4D Molecular Therapeutics said 4D-150 is in Phase 3 for wet age-related macular degeneration and “soon to be in Phase 3” for diabetic macular edema. The company said enrollment in the wet AMD Phase 3 program has been “extremely rapid,” at roughly double its initial expectations, and cited upcoming catalysts including two-year follow-up data from a Phase 2 wet AMD study around mid-year and a first Phase 3 wet AMD readout in the first half of next year.

The company said the main unmet need in wet AMD remains longer durability for patients who currently receive repeated anti-VEGF injections into the eye. It estimated the current global market for bolus anti-VEGF therapies at roughly $17 billion and said existing products are effective but burdensome because patients must remain on frequent treatment to maintain vision. The company said recent launches such as Vabysmo and Eylea HD have shown commercial demand for incremental durability improvements, while 4D-150 is intended to offer a larger shift.

In a broader wet AMD population, the company said it observed about an 80% reduction in treatment burden through 18 months. Among patients most similar to the Phase 3 population, it said 4D-150 showed a 90% treatment burden reduction through 18 months, with more than 70% of patients injection-free over that period. In one of the hardest-to-treat wet AMD populations, patients receiving an average of eight to 10 injections per year and still failing therapy, the company said 4D-150 showed nearly an 80% reduction in treatment burden through two years, using patients as their own control.

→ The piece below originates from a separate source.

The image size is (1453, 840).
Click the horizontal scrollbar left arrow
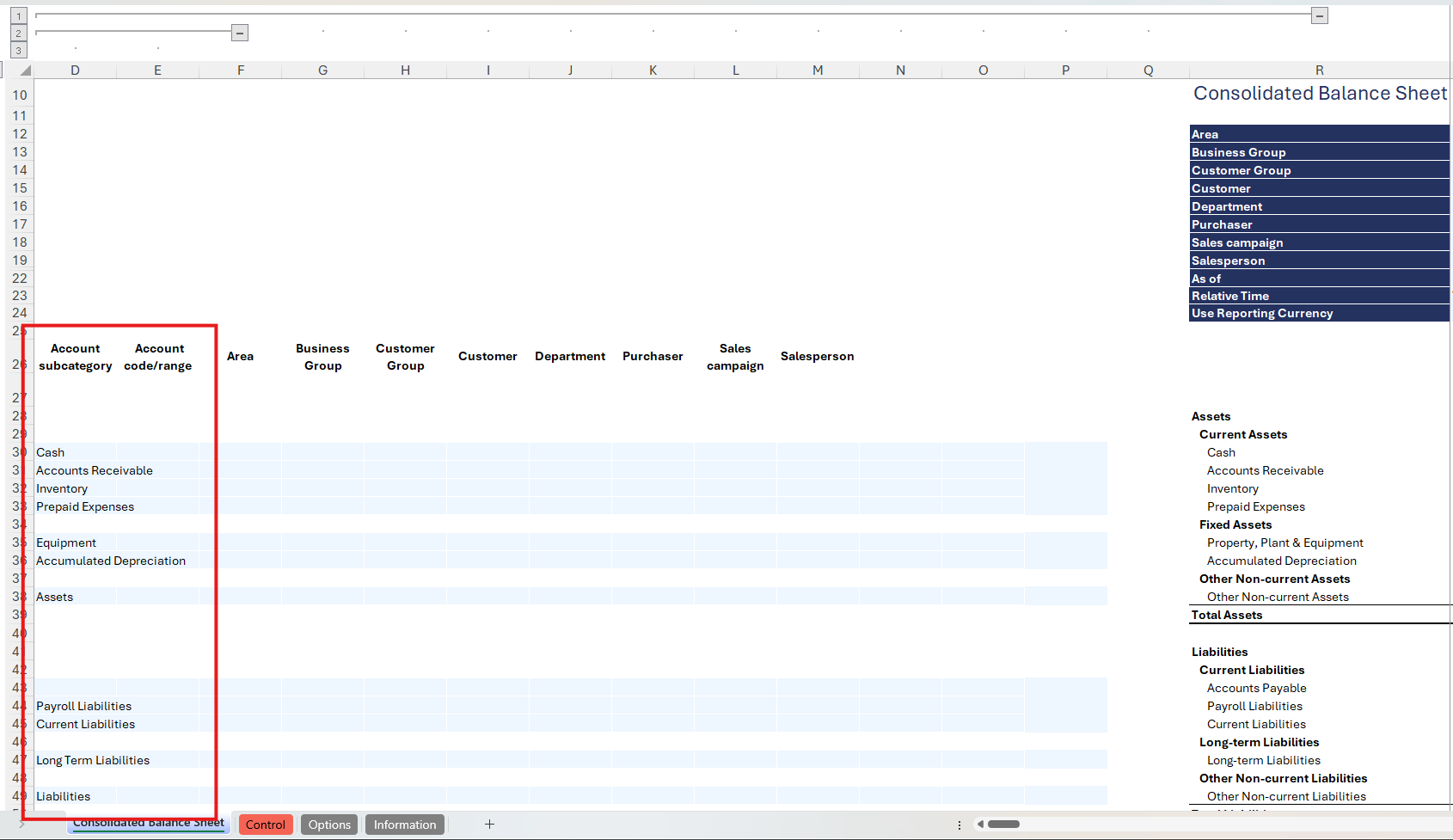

The company said safety has been “extremely favorable,” with less than 3% of patients showing trace-to-one-plus cells at a single time point and no clinically meaningful inflammation. It said more than 400 patients have been treated with 4D-150 and that it has not reported serious adverse events or significant toxicity. It added that masked Phase 3 safety data are being monitored and that an independent data safety monitoring committee reviews the data every six months.

The company said it recently completed randomization in 4FRONT-1, its North American Phase 3 wet AMD trial, and is seeing similar enrollment momentum in 4FRONT-2. It said its base case for wet AMD remains filing with data from two studies, while it has alignment with the FDA and the European Medicines Agency on a single filing strategy for DME. The company also said 4D-150 is designed as an intravitreal therapy and expects it to fit into the existing buy-and-bill model used by retina practices.